→ Saved entries:
******

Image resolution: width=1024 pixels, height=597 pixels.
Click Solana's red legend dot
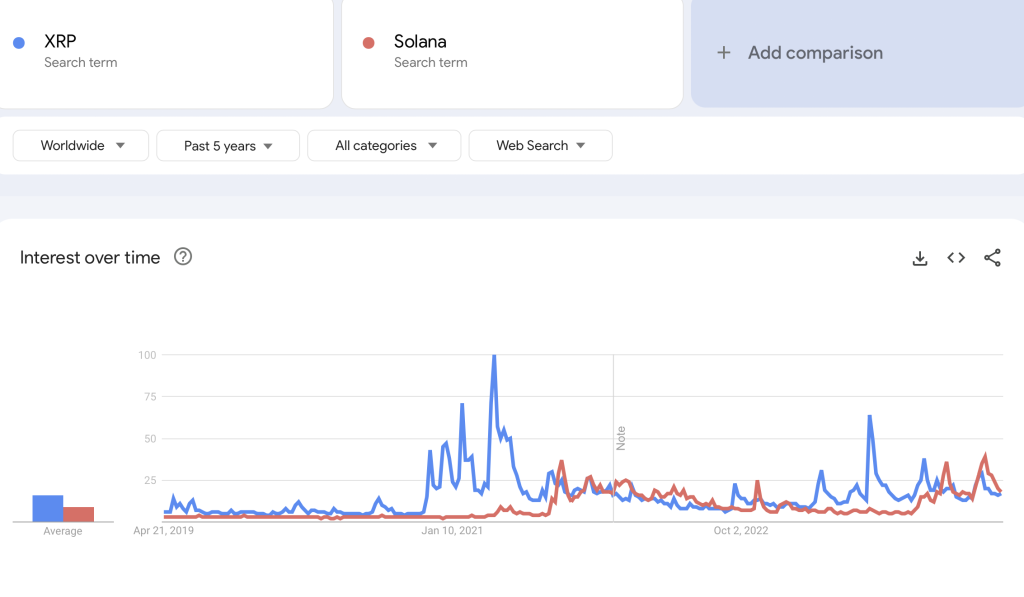[369, 42]
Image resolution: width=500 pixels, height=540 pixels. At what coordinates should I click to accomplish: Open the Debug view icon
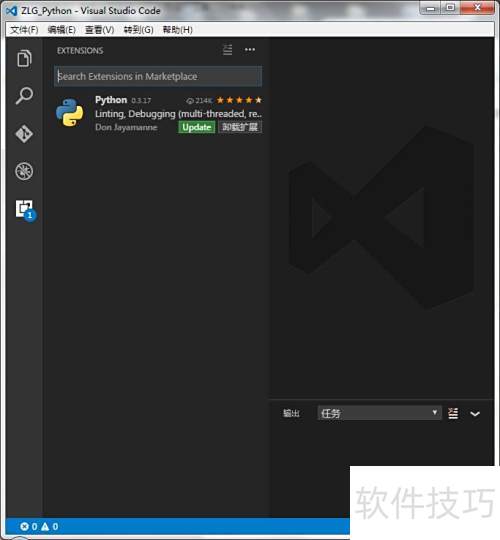24,171
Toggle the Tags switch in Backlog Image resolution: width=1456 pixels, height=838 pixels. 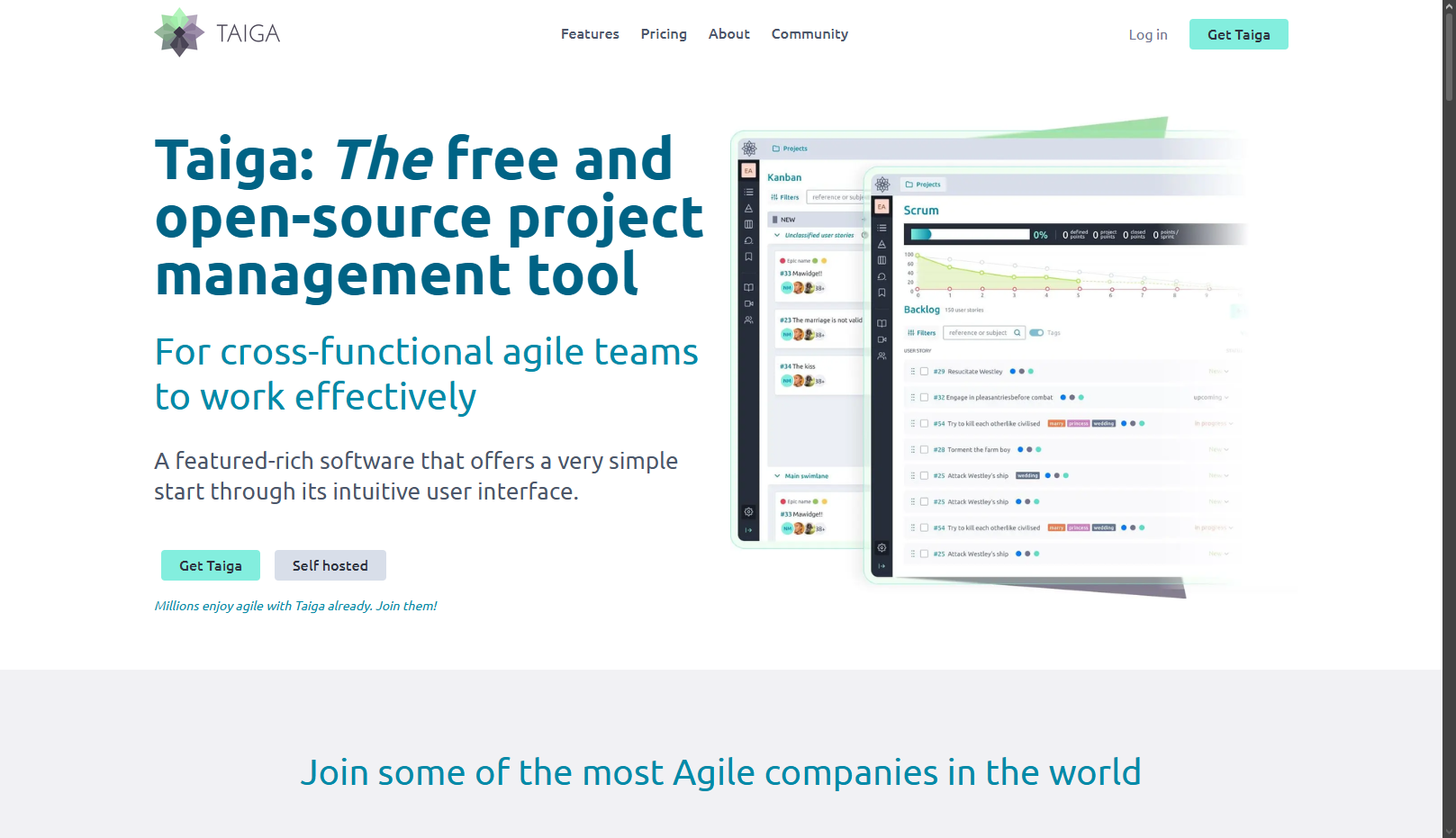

******

Pictures are to be dropped, and every record is to be copied exactly.

Image resolution: width=1024 pixels, height=597 pixels.
Click Solana's red legend dot
[369, 42]
Image resolution: width=500 pixels, height=540 pixels. At what coordinates should I click to accomplish: Open the Debug view icon
24,171
Toggle the Tags switch in Backlog Image resolution: width=1456 pixels, height=838 pixels. 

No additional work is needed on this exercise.